▶ _SELECTED EXCERPT_
--*--

AI began with an ancient wish to forge the gods
Sometimes it’s worth taking the Big Picture view. While the phrase “Artificial Intelligence” and the modern AI era began with Turing’s paper on intelligent machinery and with John McCarthy’s 1955 “A proposal for the Dartmouth summer research project on artificial intelligence”. The proposal was co-authored with Marvin Minsky, Nathan Rochester, and Claude Shannon. The term ‘artificial intelligence’ is first introduced in that proposal; many of those who would become the leaders of AI participated in the Dartmouth conference.
I often like to use the epigraph “AI began with an ancient wish to forge the gods” crafted by Pamela McCorduck, author of Machines Who Think.
Pam McCorduck is excellently positioned to give us a unique insider’s perspective to the emergence of AI in the United States. McCorduck is not an AI practioner, she’s an author, and she’s also the wife of Joseph Traub, who among other things was Chair of the Carnegie Mellon University Computer Science Department, Chair of Columbia University’s Computer Science Department, student, colleague, friend, and mentor to many who were and are key players in the AI field. In the forward to her book, she stated that after AI pioneer John McCarthy near fatal airplane crash in Alaska, she was motivated to write a history of AI before the first generation of American AI pioneers passed away. Her academic and author’s sensibilities provide a broader contextual perspective over a narrow technical practitioner’s. She informs us:
“From the texts we see that artificial intelligence in one form or another is an idea that has pervaded Western intellectual history, a dream in urgent need of being realized. Work toward that end has been a splendid effort, the variety of its forms as wondrous as anything humans have conceived; its practitioners as lively a group of poets, dreamers, holy men, rascals, and assorted eccentrics as one could hope to find—not a dullard among them.”
McCorduck reminds us of Homer’s Iliad which introduced us to ‘assorted automata from the workshops of the Greek god Hephaestos (~6th century BC) and Heron of Alexander builds automata (~1st century AD). Interestingly, this is the same who Heron created the first working ‘steam engine’, which was quickly lost to civilization for over a thousand years.
There’s the back-story of why the term ‘Artificial Intelligence’ was used, McCorduck and others elaborate that McCarthy definitely wanted to gain some signal-to-node differential over competing technical topics and specifically wanted to differentiate the project from similar gatherings usually assembled under the ‘Automata Studies’ or the ‘Cybernetics’ labels. Interestingly, related papers were published as Automata Studies. (AM-34), Volume 3430, edited by McCarthy and Shannon.
Many interesting and prescient discussions and presentations were made and delivered for that conference. Included was the fascinating work of Alan Newell, Shaw, and Herbert Simon demonstrate the Logic Theorist program, typically accorded the moniker of “first working AI program”. Turing however already discussed Intelligent Machinery in 1948.
I have a lot more to say about AI, but not just yet. I would urge you to check Pam’s book.

--*--

(Saved data entries)
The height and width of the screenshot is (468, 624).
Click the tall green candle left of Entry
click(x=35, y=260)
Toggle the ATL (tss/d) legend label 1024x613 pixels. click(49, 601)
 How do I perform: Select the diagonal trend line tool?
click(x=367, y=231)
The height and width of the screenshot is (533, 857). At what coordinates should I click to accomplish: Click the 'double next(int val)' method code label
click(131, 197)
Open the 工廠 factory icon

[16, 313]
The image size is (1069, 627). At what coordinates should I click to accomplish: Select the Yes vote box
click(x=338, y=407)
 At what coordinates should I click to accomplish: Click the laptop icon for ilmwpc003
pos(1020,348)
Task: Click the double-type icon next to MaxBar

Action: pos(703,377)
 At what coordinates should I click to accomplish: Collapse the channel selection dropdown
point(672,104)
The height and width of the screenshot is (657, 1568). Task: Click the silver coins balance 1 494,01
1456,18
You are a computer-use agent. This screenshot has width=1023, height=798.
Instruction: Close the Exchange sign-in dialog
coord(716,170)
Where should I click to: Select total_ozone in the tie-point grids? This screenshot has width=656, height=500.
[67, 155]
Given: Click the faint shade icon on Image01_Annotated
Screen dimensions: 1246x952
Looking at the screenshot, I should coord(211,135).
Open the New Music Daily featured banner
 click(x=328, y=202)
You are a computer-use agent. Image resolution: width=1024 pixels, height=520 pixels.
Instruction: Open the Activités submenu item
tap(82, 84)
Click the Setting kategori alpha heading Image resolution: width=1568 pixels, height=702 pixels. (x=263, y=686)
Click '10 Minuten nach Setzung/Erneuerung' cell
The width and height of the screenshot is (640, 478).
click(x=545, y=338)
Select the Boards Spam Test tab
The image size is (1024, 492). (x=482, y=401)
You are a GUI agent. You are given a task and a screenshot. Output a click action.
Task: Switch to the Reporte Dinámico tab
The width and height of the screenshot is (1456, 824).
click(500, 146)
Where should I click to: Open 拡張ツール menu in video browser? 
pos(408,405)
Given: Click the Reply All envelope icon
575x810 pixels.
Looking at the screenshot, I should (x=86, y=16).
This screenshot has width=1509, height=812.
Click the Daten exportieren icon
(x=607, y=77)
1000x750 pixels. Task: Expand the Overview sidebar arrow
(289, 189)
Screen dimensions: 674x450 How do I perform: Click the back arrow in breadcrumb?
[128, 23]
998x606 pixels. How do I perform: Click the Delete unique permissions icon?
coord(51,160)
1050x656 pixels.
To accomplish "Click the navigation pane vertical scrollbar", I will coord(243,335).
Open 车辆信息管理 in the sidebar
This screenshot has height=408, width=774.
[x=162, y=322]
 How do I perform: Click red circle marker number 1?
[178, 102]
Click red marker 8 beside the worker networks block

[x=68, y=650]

--*--

▶ _TO DO_
According to the essay on the origins of AI, who co-authored John McCarthy's 1955 Dartmouth proposal? The saved data entry lines are material separate from the essay on the origins of AI.

▶ _YOUR RESPONSE_
Marvin Minsky, Nathan Rochester, and Claude Shannon.